Why is the essential to understand the impact of change?

Beside a transformation which builds the most complex SAP change, SAP deployments typically consist of 
•  SAP standard changes like SAP Support- or Enhancements-packs.
•  SAP customizations typically known as your Z-Transactions.
•  A combination of both at the same time.

In any case, a bunch of objects such as user interfaces, transactions, programs, table structures etc., is changed with any deployment, in the first case probably more than in the second. However, it is about the exact understanding WHICH objects change and HOW do they link to your business processes. Only by deep understanding you can reduce the test effort, hence risk to release. By saying reducing the test effort, this also links to test automation. Not the one with the most 10k+ test cases wins but the one who covers the most risks with the least test cases, i.e., has automated the right stuff! 
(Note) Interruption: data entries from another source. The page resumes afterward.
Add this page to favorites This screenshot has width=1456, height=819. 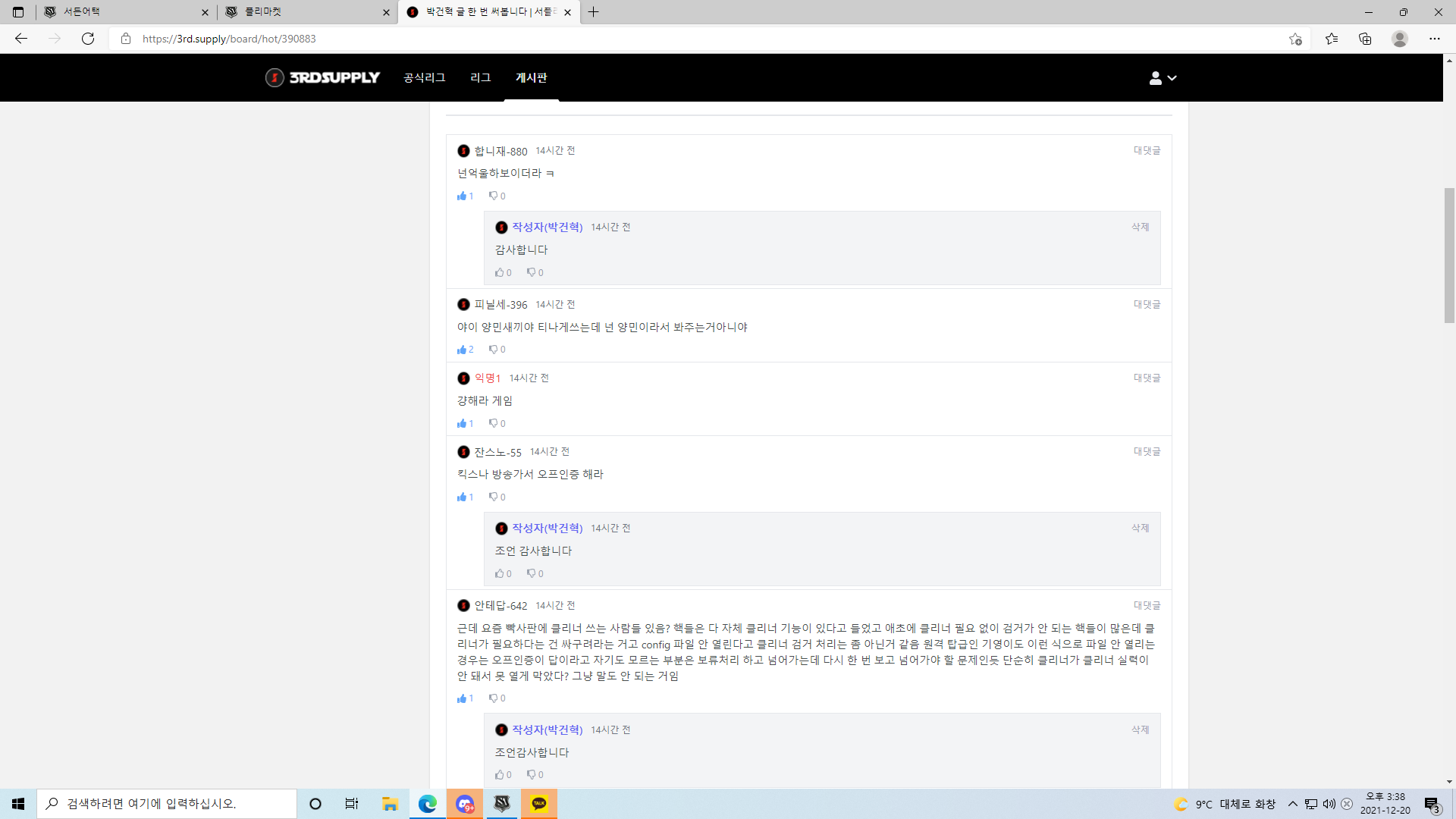[x=1295, y=39]
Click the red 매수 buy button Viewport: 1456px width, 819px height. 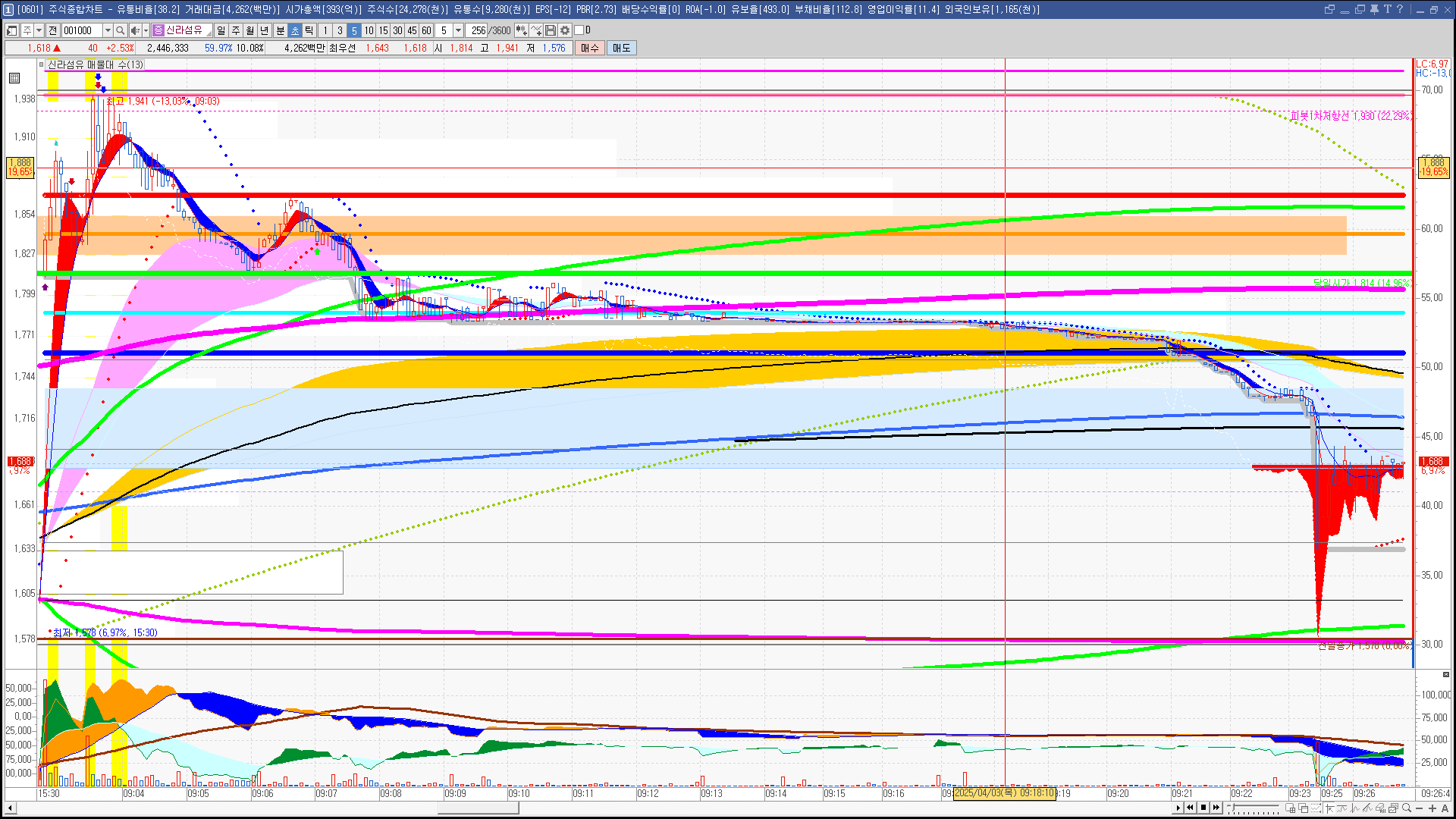589,48
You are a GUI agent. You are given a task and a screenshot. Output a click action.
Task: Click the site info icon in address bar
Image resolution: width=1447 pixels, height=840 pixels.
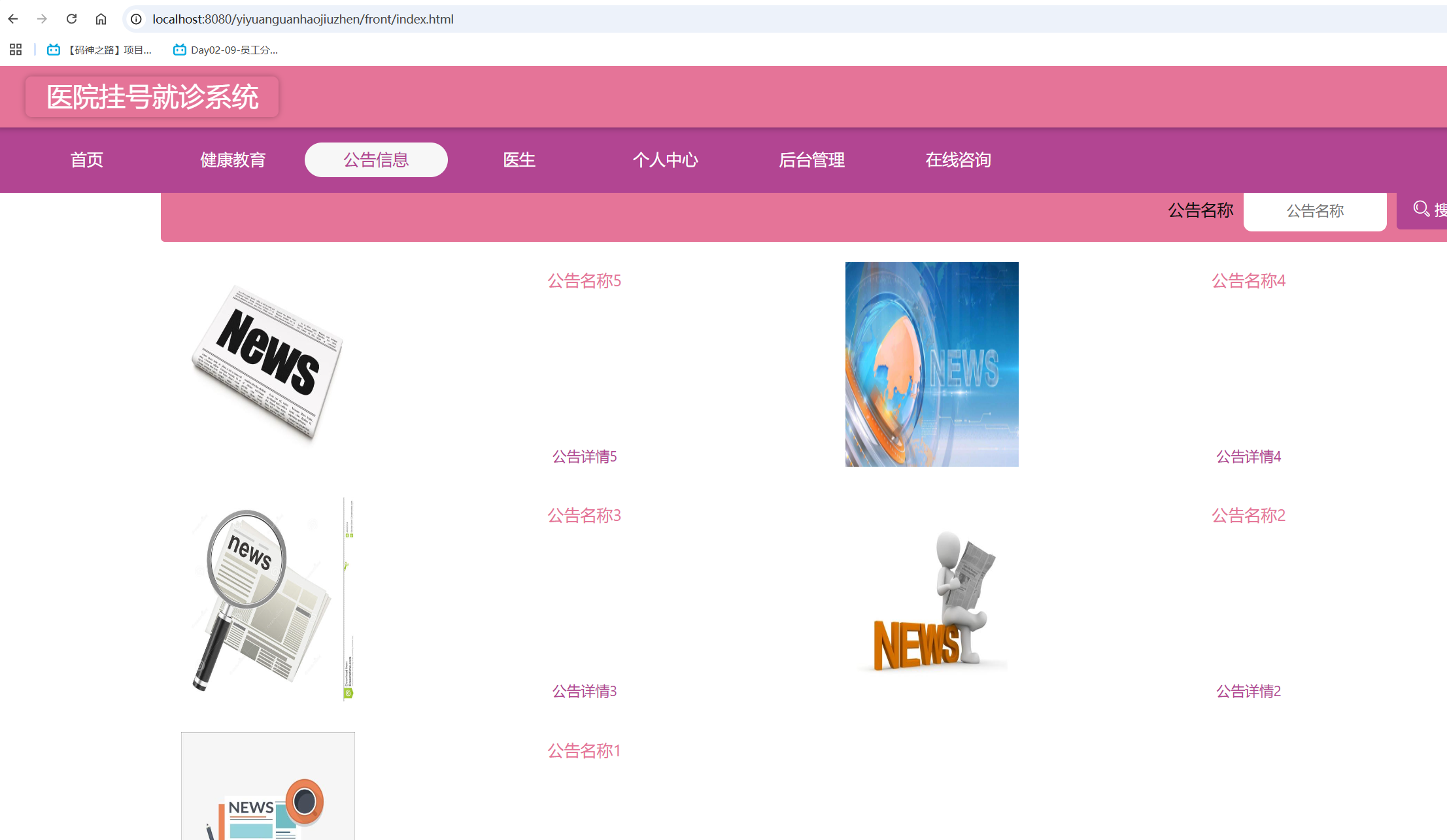(x=135, y=19)
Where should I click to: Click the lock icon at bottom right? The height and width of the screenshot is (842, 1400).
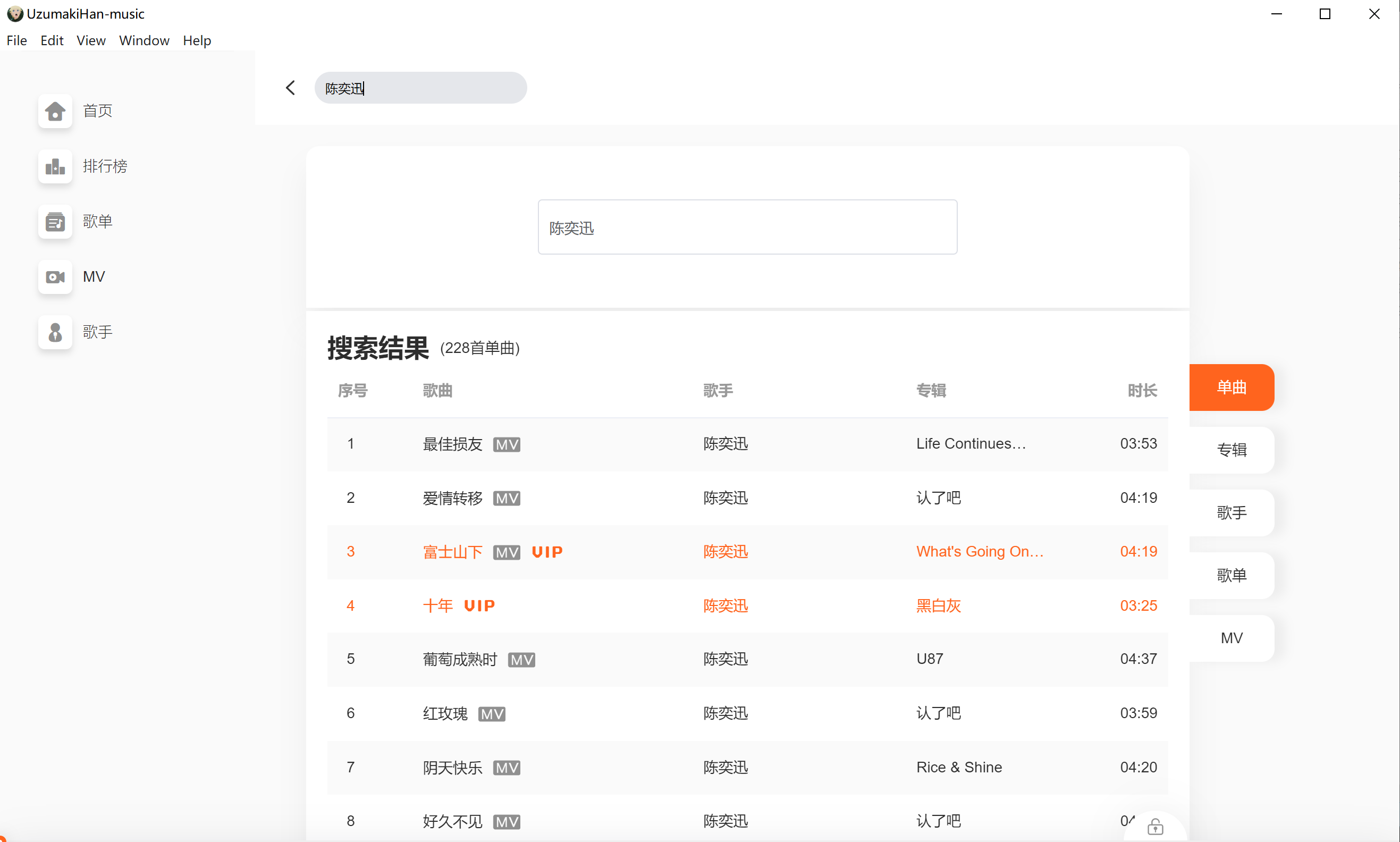[x=1155, y=827]
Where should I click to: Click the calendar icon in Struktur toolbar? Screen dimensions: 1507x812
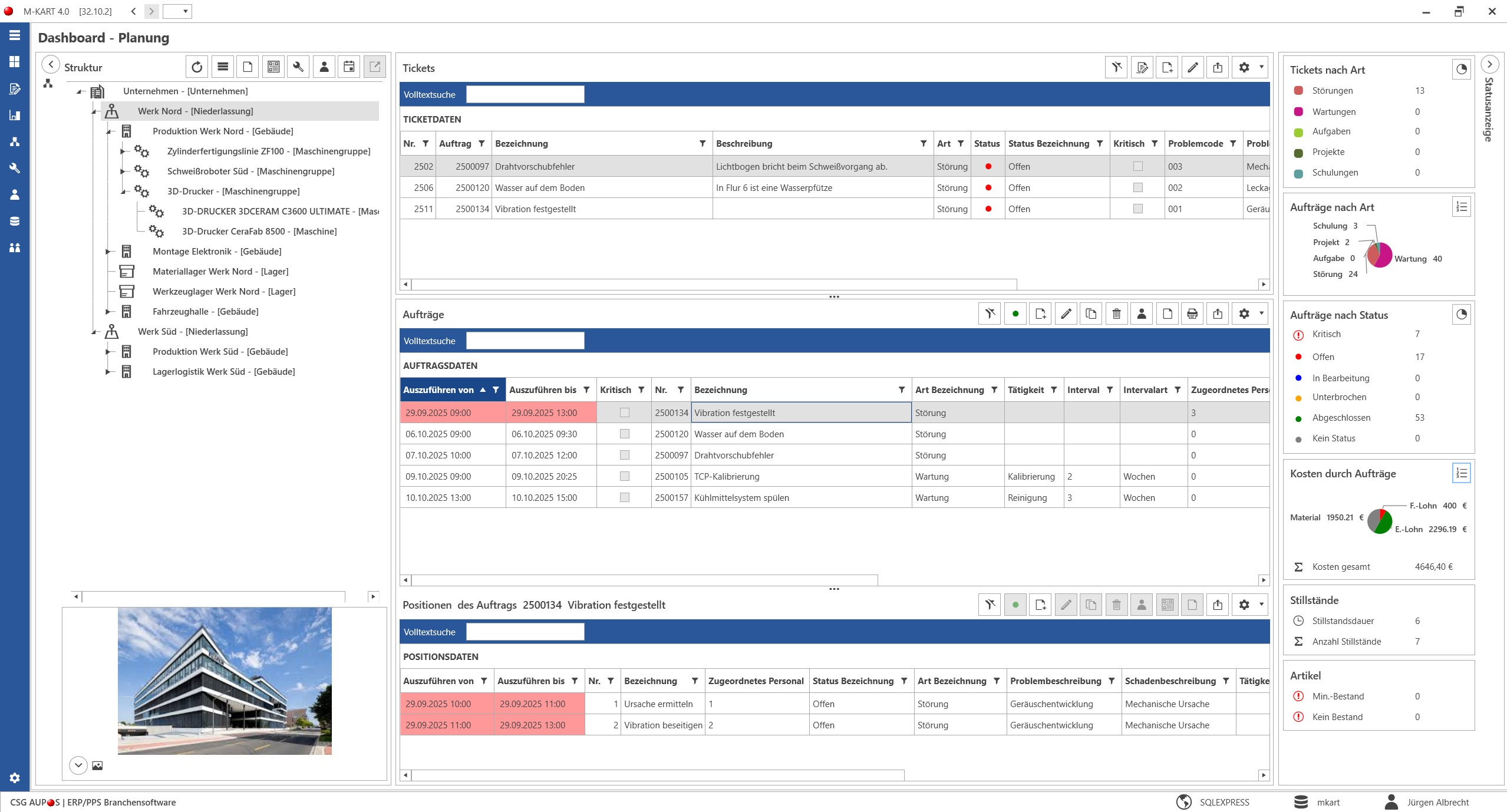tap(349, 67)
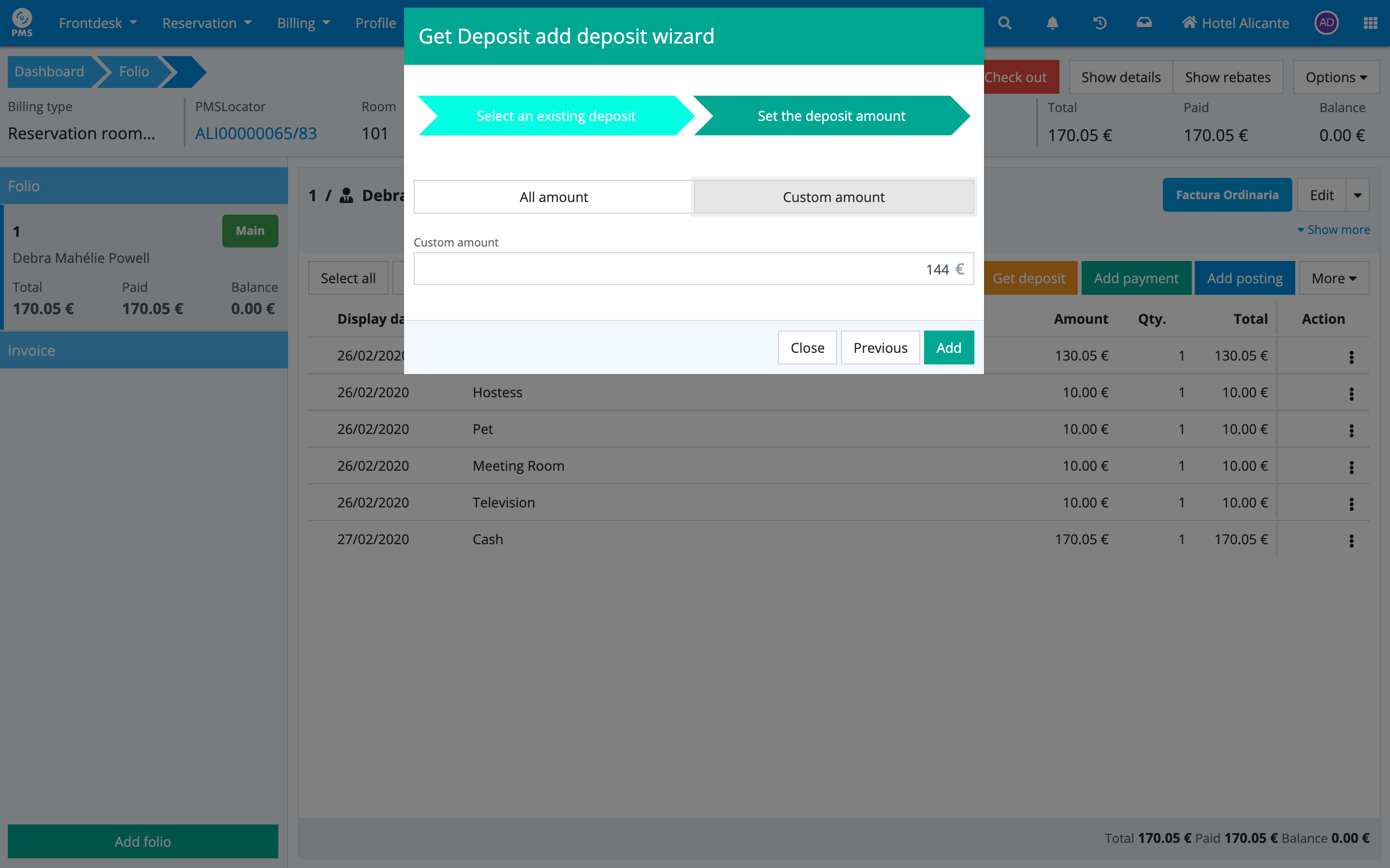Open the notifications bell icon
This screenshot has width=1390, height=868.
tap(1052, 23)
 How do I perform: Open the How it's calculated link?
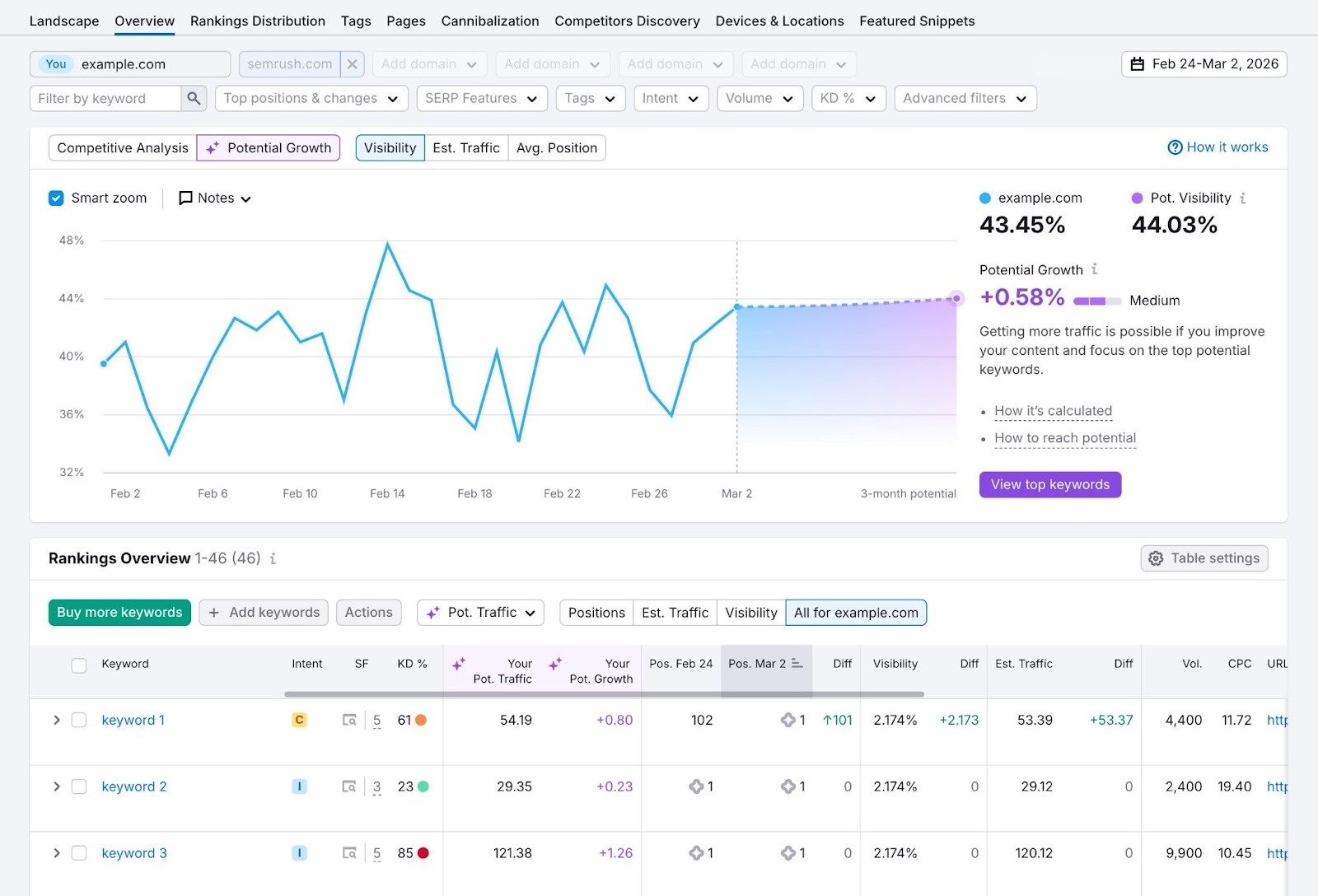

Take it the other way: usually you might have an idea today which business transactions are touched by the change, but the knowledge about the exact impact and if there are any side effects remains vague. This results in the “test all”-approach. The drawbacks of this knowledge leak are manifold:
•  A “test all”- approach in the whole SAP landscape is simply not realistic. Firstly, a lot of functionalities might not be actively used in your environment but where to draw the line for test? Secondly, who would cover all of these efforts? Can you put even more test load on business key users?
•  Key users must spend more of their time to test things that might not be impacted at all.
•  The number of releases cannot be increased due to massive test efforts. Testing seems to be the bottle neck. In contrast business requires more agility.
•  SAP standard releases are procrastinated as they are the most critical ones from the impact perspective. Too many changes, too much uncertainty. Not bringing business advantage at first hand. Better do it later. But doing it later, comes with the next drawback: the batch size becomes larger and larger, risk is increasing. The next disliked transformation project ahead.

Proper impact analysis can overcome these difficulties. 

What is your weapon of choice?

Sounds great, you just need to understand the impact of change and you are good. But HOW is this actually working? One thing is clear: the technical complexity of single deployments in most cases is far from easy understanding what to test. So, what can you do to gain insights?

The first option is to task an armada of SAP consultants to identify implications. This is time-consuming and therefore costly. And remember, doing this for one transformation project might be a valid approach but what about all these daily SAP transports, from smaller patches, custom changes to support and enhancement packs? Consultants might be gone, problem stays.

The other answer, you need to have permanent tool-support. You need to address the technical impact first to understand higher level implications on business processes. SAP compared to other platforms has one advantage: its code base is accessible. And this fact allows tools to reveal changes from one deployment to the next. And this helps you to understand test demand.

Conclusion

Today we’ve found out that to understand the impact of change is essential at any time in the SAP lifecycle, during a S/4HANA transformation but also in standard operations mode when support packs or custom code changes will be applied. If you want to reduce test effort for key users but at the same time keep pace with regular SAP releases, a tool for impact analysis gives you the necessary insights. 

However, a tool is just a tool and what you make out of it is the key.